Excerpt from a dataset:
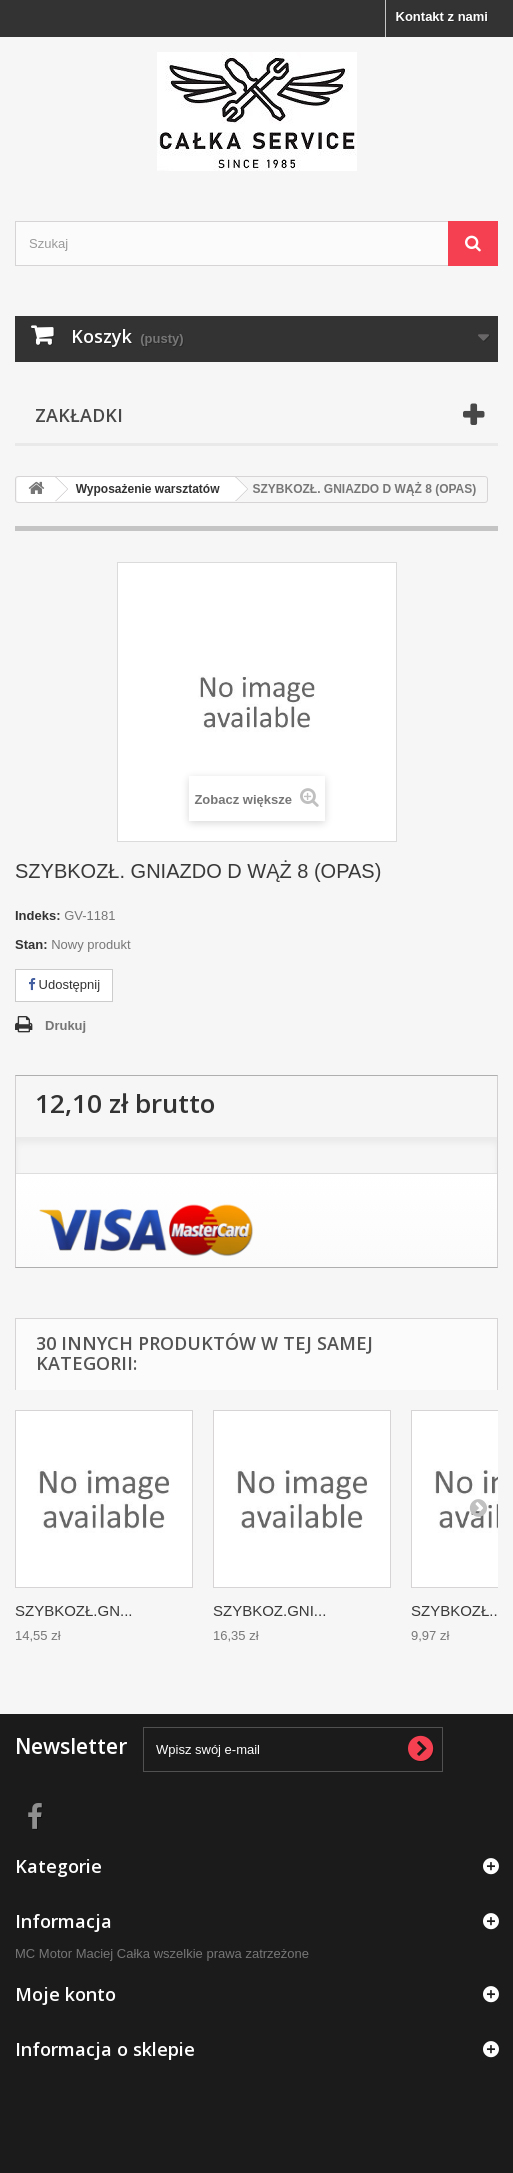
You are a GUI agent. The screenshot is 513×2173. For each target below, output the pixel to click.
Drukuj (65, 1025)
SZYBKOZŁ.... (458, 1610)
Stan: (31, 944)
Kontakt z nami (442, 16)
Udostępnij (64, 984)
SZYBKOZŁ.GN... (74, 1610)
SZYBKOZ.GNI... (269, 1610)
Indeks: (38, 915)
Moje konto (65, 1994)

THE EXERCISE:
Render the listing above as a two-column CSV with the columns "target" and "click", one row per request, putting its text and its answer each in a single quoted field with any line breaks turned into spaces. Leave the pictures out.

REPLY:
target,click
"You are a GUI agent. The screenshot is 513×2173. For each target below, output the pixel to click. Drukuj","(65, 1025)"
"SZYBKOZŁ....","(458, 1610)"
"Stan:","(31, 944)"
"Kontakt z nami","(442, 16)"
"Udostępnij","(64, 984)"
"SZYBKOZŁ.GN...","(74, 1610)"
"SZYBKOZ.GNI...","(269, 1610)"
"Indeks:","(38, 915)"
"Moje konto","(65, 1994)"